## Stated task
Rewrite the entries below with every "Identify the location of" swapped for "Find the position of", leaving everything else as it is.

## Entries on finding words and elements
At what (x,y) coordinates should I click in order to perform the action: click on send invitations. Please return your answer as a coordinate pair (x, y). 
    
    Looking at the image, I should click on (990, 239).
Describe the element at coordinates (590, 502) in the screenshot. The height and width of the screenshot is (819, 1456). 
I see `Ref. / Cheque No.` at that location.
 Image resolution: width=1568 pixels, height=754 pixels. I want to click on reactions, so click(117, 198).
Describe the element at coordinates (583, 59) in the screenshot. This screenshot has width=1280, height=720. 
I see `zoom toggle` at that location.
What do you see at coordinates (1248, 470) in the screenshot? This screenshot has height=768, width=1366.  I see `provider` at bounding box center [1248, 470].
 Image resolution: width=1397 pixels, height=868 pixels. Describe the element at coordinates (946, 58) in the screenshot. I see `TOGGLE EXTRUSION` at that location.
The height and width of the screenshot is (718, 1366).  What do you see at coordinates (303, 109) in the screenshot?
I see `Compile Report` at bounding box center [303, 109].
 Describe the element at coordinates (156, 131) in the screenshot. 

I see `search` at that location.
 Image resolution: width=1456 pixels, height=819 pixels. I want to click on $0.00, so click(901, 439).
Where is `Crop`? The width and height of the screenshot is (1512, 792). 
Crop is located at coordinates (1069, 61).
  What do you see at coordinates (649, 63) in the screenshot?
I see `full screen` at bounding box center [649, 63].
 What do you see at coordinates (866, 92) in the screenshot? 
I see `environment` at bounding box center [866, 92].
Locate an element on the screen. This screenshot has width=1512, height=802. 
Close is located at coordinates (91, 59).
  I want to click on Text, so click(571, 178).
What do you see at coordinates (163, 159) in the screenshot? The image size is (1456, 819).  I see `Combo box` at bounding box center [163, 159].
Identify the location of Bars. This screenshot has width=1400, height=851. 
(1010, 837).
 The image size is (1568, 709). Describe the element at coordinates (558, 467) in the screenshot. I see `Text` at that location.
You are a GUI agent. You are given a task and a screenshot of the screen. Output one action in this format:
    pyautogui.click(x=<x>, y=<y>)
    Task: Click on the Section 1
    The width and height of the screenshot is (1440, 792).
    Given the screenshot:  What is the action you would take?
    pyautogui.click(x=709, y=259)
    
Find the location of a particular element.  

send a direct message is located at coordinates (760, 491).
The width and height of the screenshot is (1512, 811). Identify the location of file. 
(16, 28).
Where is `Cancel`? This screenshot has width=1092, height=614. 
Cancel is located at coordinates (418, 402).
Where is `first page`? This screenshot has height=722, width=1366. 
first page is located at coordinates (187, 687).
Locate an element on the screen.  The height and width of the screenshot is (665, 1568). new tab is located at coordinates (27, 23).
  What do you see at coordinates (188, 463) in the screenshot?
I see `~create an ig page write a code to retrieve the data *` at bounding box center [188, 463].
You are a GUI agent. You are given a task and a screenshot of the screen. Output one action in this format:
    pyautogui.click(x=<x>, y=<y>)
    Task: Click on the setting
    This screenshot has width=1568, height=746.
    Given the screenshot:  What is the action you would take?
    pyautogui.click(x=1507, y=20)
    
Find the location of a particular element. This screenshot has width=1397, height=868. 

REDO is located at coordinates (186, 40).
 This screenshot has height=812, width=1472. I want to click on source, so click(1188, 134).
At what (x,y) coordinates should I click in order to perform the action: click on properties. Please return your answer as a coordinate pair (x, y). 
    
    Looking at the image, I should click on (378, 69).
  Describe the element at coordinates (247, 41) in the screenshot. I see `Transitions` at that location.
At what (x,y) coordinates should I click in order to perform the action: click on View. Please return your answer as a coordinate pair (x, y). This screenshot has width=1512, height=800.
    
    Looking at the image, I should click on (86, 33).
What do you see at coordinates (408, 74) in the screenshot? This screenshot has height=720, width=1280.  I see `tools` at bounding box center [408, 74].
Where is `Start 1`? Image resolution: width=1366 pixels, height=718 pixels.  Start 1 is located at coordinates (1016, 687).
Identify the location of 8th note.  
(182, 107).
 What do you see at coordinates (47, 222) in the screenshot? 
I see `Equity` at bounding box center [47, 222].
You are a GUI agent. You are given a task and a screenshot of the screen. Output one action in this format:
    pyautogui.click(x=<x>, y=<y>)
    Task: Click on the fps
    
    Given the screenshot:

## The answer
At what (x,y) coordinates should I click in order to perform the action: click on send invitations. Please return your answer as a coordinate pair (x, y). 
    
    Looking at the image, I should click on (990, 239).
Describe the element at coordinates (590, 502) in the screenshot. The height and width of the screenshot is (819, 1456). 
I see `Ref. / Cheque No.` at that location.
 Image resolution: width=1568 pixels, height=754 pixels. I want to click on reactions, so click(117, 198).
Describe the element at coordinates (583, 59) in the screenshot. This screenshot has width=1280, height=720. 
I see `zoom toggle` at that location.
What do you see at coordinates (1248, 470) in the screenshot? This screenshot has height=768, width=1366.  I see `provider` at bounding box center [1248, 470].
 Image resolution: width=1397 pixels, height=868 pixels. Describe the element at coordinates (946, 58) in the screenshot. I see `TOGGLE EXTRUSION` at that location.
The height and width of the screenshot is (718, 1366).  What do you see at coordinates (303, 109) in the screenshot?
I see `Compile Report` at bounding box center [303, 109].
 Describe the element at coordinates (156, 131) in the screenshot. 

I see `search` at that location.
 Image resolution: width=1456 pixels, height=819 pixels. I want to click on $0.00, so click(901, 439).
Where is `Crop`? The width and height of the screenshot is (1512, 792). 
Crop is located at coordinates (1069, 61).
  What do you see at coordinates (649, 63) in the screenshot?
I see `full screen` at bounding box center [649, 63].
 What do you see at coordinates (866, 92) in the screenshot? 
I see `environment` at bounding box center [866, 92].
Locate an element on the screen. This screenshot has width=1512, height=802. 
Close is located at coordinates (91, 59).
  I want to click on Text, so click(571, 178).
What do you see at coordinates (163, 159) in the screenshot? The image size is (1456, 819).  I see `Combo box` at bounding box center [163, 159].
Find the position of Bars. This screenshot has width=1400, height=851. 
(1010, 837).
 The image size is (1568, 709). Describe the element at coordinates (558, 467) in the screenshot. I see `Text` at that location.
You are a GUI agent. You are given a task and a screenshot of the screen. Output one action in this format:
    pyautogui.click(x=<x>, y=<y>)
    Task: Click on the Section 1
    The width and height of the screenshot is (1440, 792).
    Given the screenshot:  What is the action you would take?
    pyautogui.click(x=709, y=259)
    
Find the location of a particular element.  

send a direct message is located at coordinates (760, 491).
The width and height of the screenshot is (1512, 811). Find the position of file. 
(16, 28).
Where is `Cancel`? This screenshot has width=1092, height=614. 
Cancel is located at coordinates (418, 402).
Where is `first page`? This screenshot has height=722, width=1366. 
first page is located at coordinates (187, 687).
Locate an element on the screen.  The height and width of the screenshot is (665, 1568). new tab is located at coordinates (27, 23).
  What do you see at coordinates (188, 463) in the screenshot?
I see `~create an ig page write a code to retrieve the data *` at bounding box center [188, 463].
You are a GUI agent. You are given a task and a screenshot of the screen. Output one action in this format:
    pyautogui.click(x=<x>, y=<y>)
    Task: Click on the setting
    This screenshot has width=1568, height=746.
    Given the screenshot:  What is the action you would take?
    pyautogui.click(x=1507, y=20)
    
Find the location of a particular element. This screenshot has width=1397, height=868. 

REDO is located at coordinates (186, 40).
 This screenshot has height=812, width=1472. I want to click on source, so click(1188, 134).
At what (x,y) coordinates should I click in order to perform the action: click on properties. Please return your answer as a coordinate pair (x, y). 
    
    Looking at the image, I should click on (378, 69).
  Describe the element at coordinates (247, 41) in the screenshot. I see `Transitions` at that location.
At what (x,y) coordinates should I click in order to perform the action: click on View. Please return your answer as a coordinate pair (x, y). This screenshot has width=1512, height=800.
    
    Looking at the image, I should click on (86, 33).
What do you see at coordinates (408, 74) in the screenshot? This screenshot has height=720, width=1280.  I see `tools` at bounding box center [408, 74].
Where is `Start 1`? Image resolution: width=1366 pixels, height=718 pixels.  Start 1 is located at coordinates (1016, 687).
Find the position of 8th note.  
(182, 107).
 What do you see at coordinates (47, 222) in the screenshot? 
I see `Equity` at bounding box center [47, 222].
You are a GUI agent. You are given a task and a screenshot of the screen. Output one action in this format:
    pyautogui.click(x=<x>, y=<y>)
    Task: Click on the fps
    
    Given the screenshot:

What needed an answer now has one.